## Exercise directions
Rewrite everything from the start of the records down to the line containing "at that location.", changing "screenshot" to "screen capture" and keeping all else the same. Leave the pictures out of your answer.

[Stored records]
● ● ● ● ●

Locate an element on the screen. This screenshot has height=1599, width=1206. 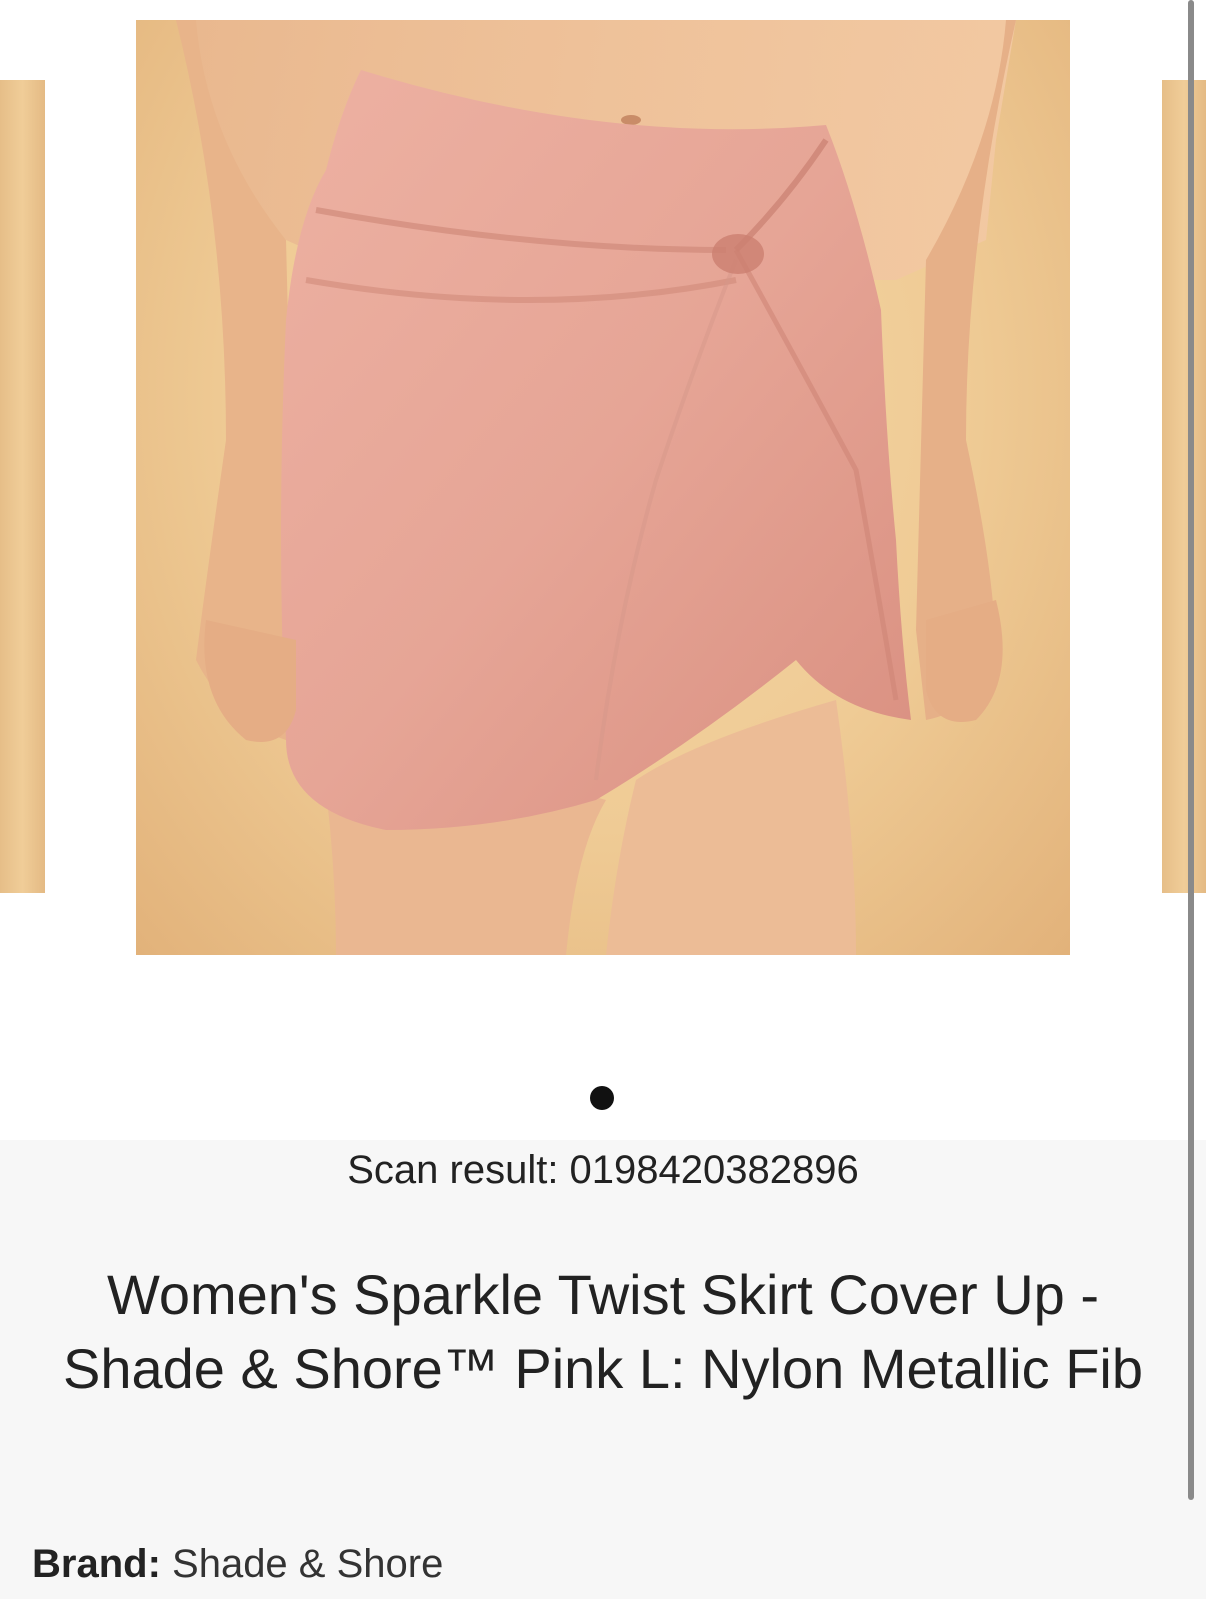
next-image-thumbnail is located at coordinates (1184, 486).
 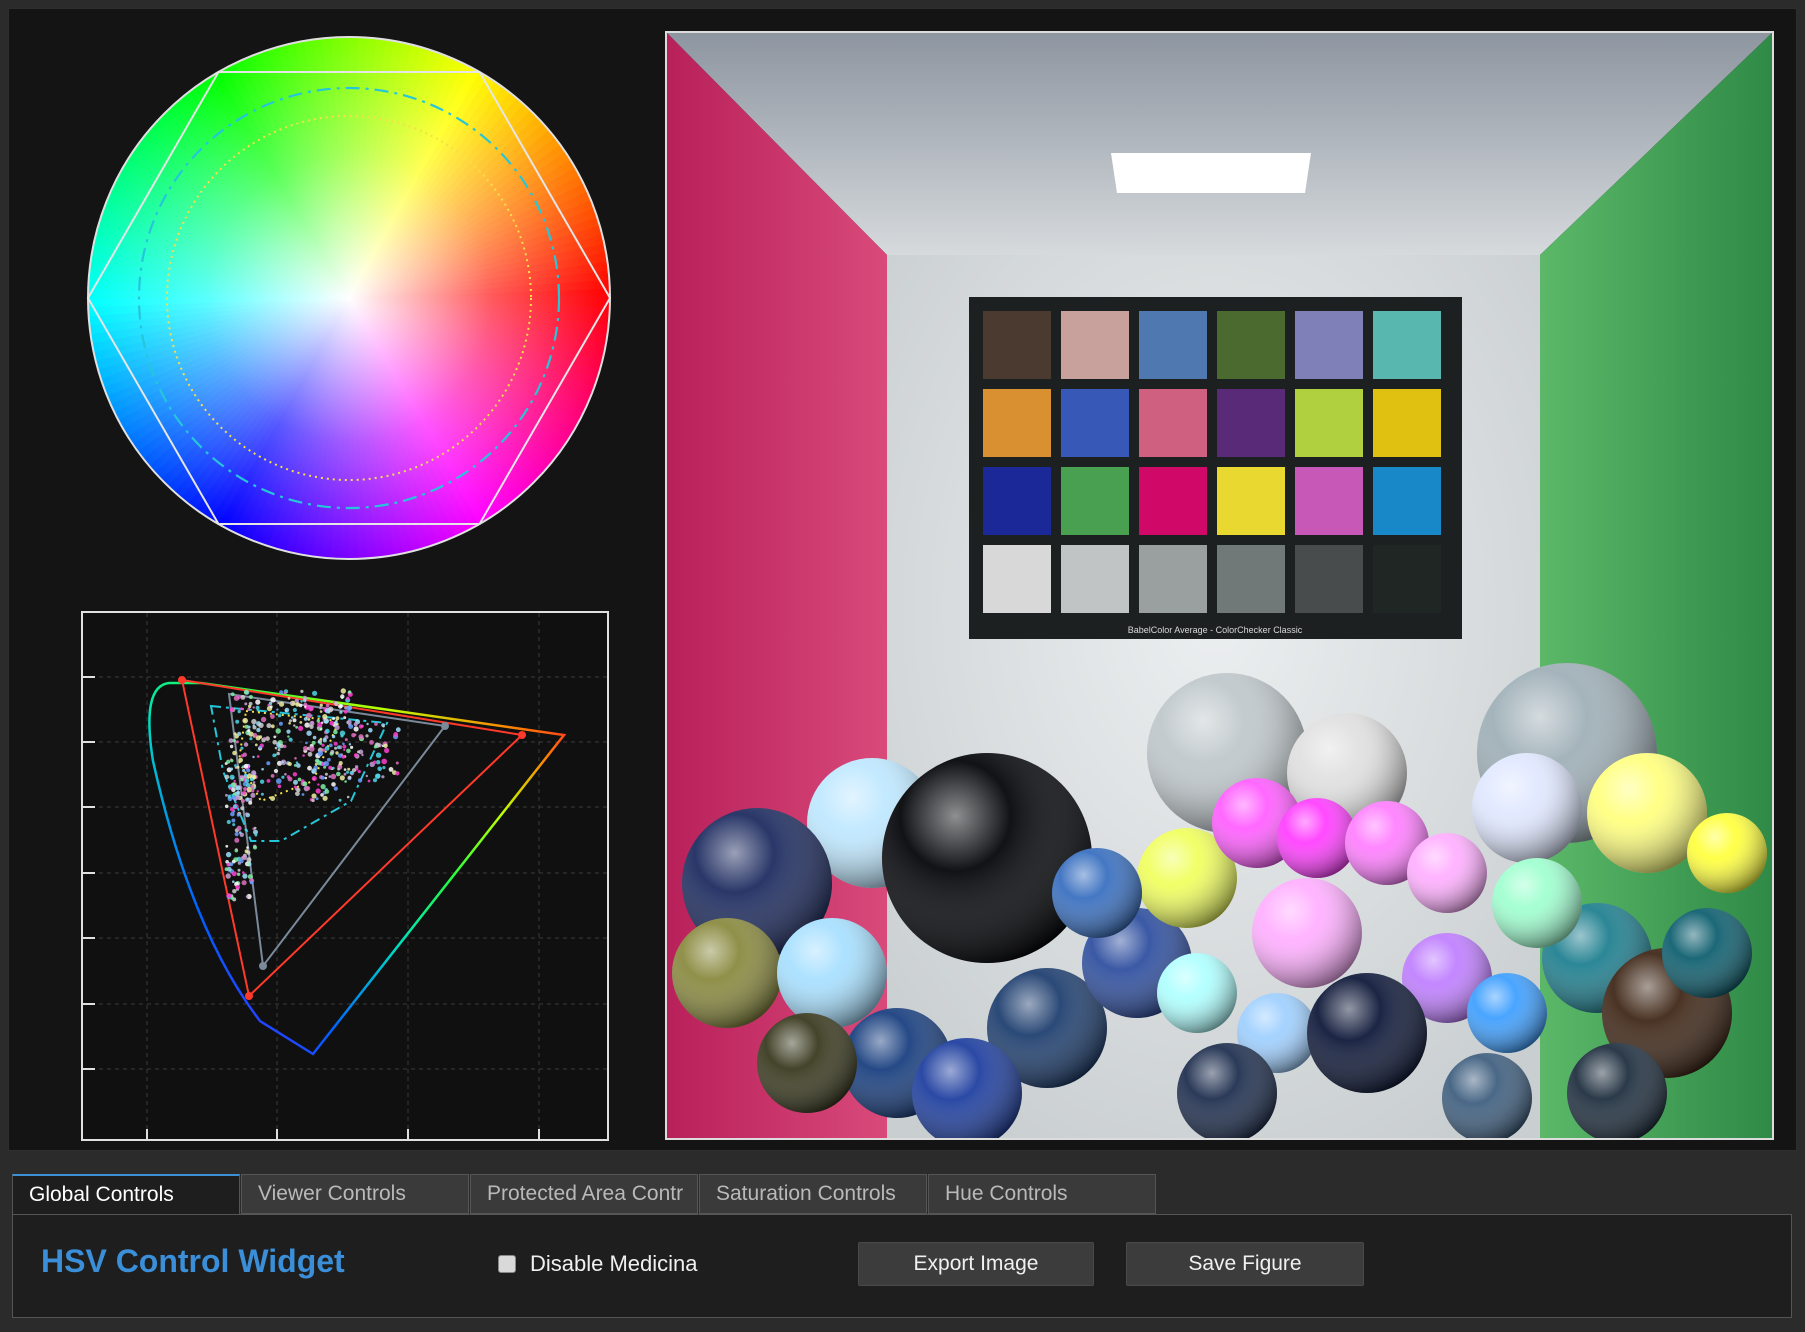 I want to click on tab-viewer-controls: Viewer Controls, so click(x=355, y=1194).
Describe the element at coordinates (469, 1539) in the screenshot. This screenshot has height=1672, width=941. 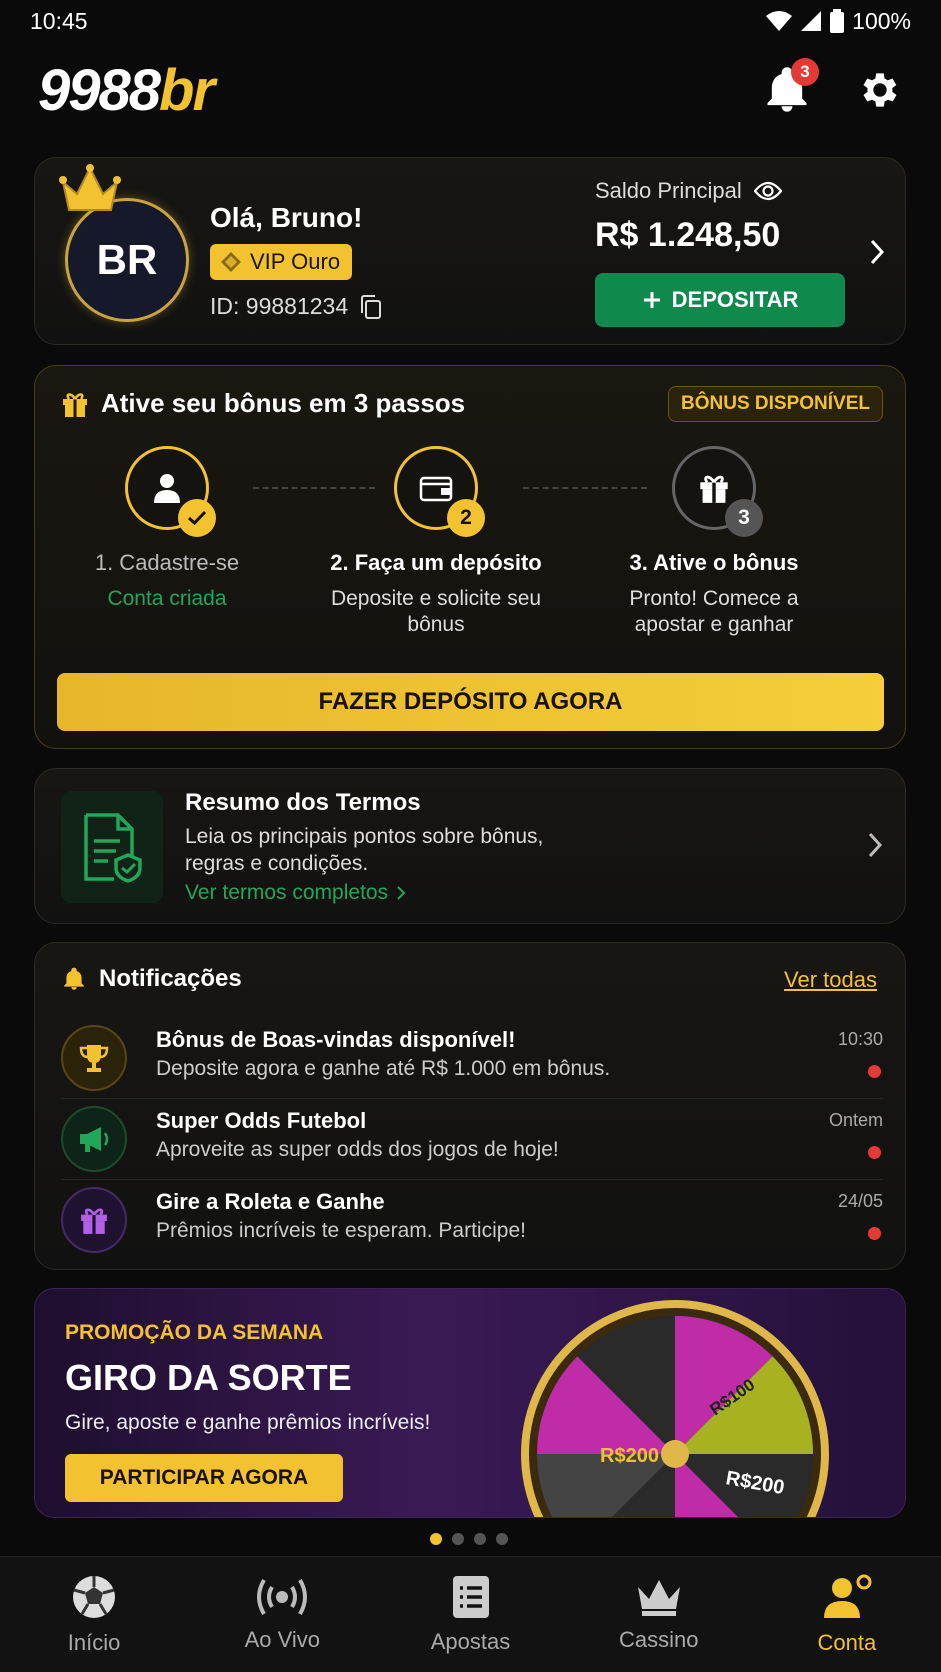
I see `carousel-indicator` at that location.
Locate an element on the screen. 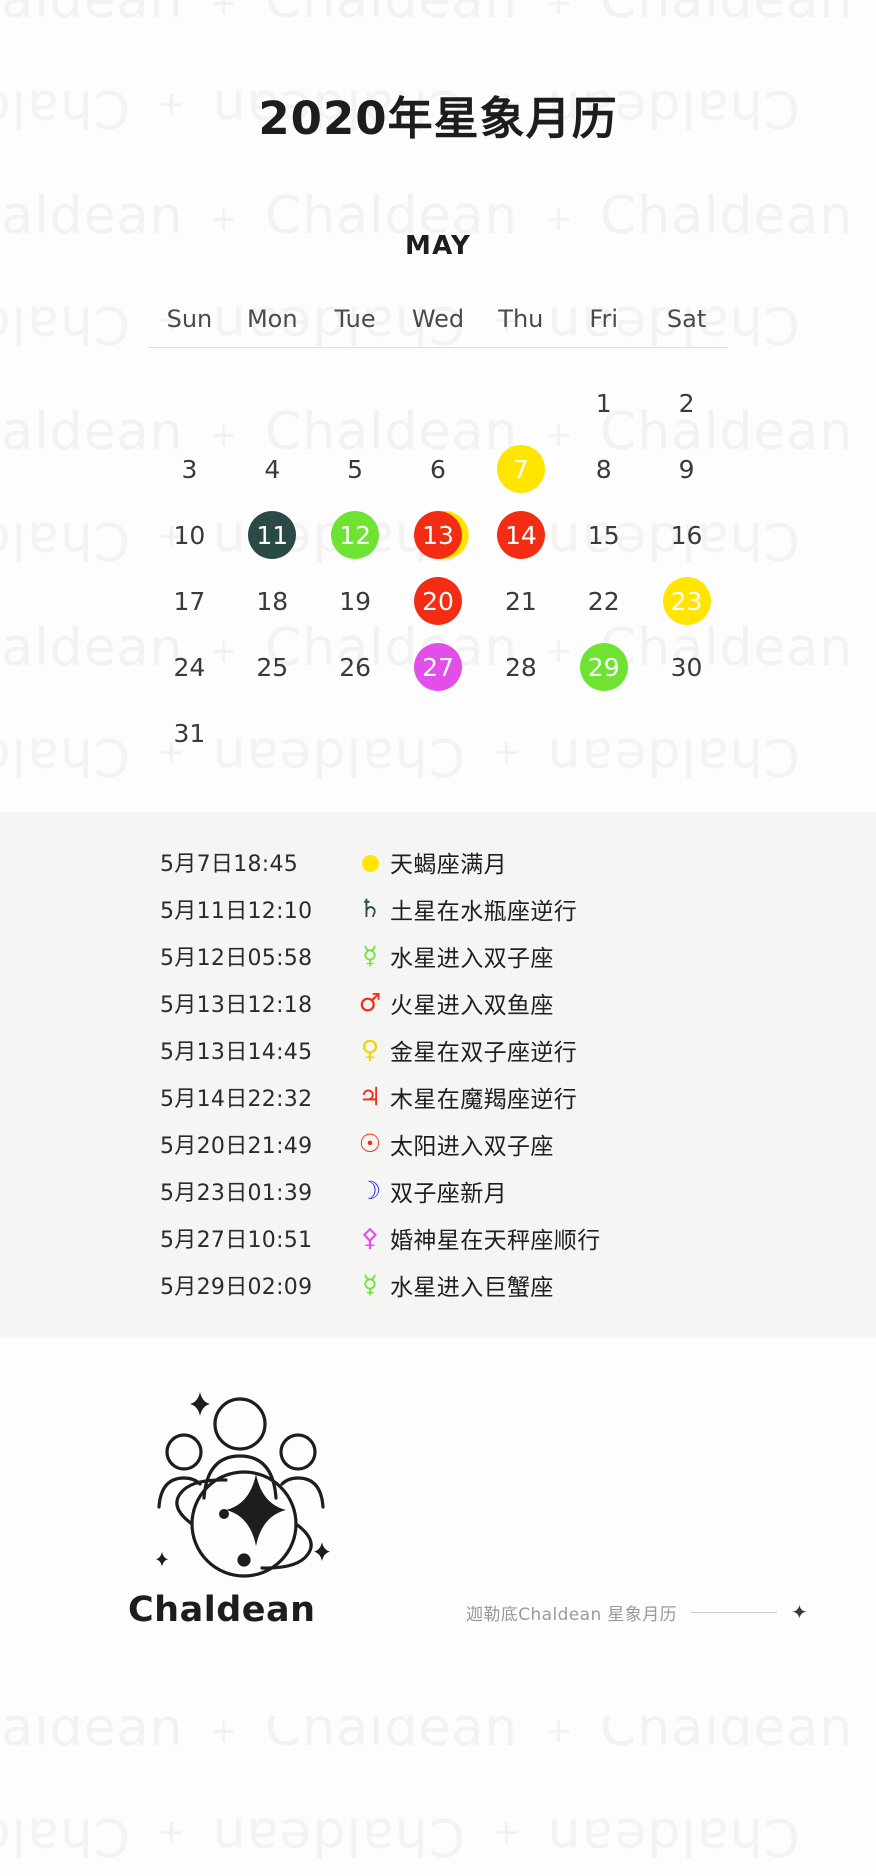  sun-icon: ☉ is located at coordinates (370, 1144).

● ● ● ● ●

## Written response
Locate an element on the screen. This screen capture has height=1599, width=1206. 
next-image-thumbnail is located at coordinates (1184, 486).
  I want to click on tab-viewer-controls: Viewer Controls, so click(x=355, y=1194).
Describe the element at coordinates (469, 1539) in the screen capture. This screen capture has height=1672, width=941. 
I see `carousel-indicator` at that location.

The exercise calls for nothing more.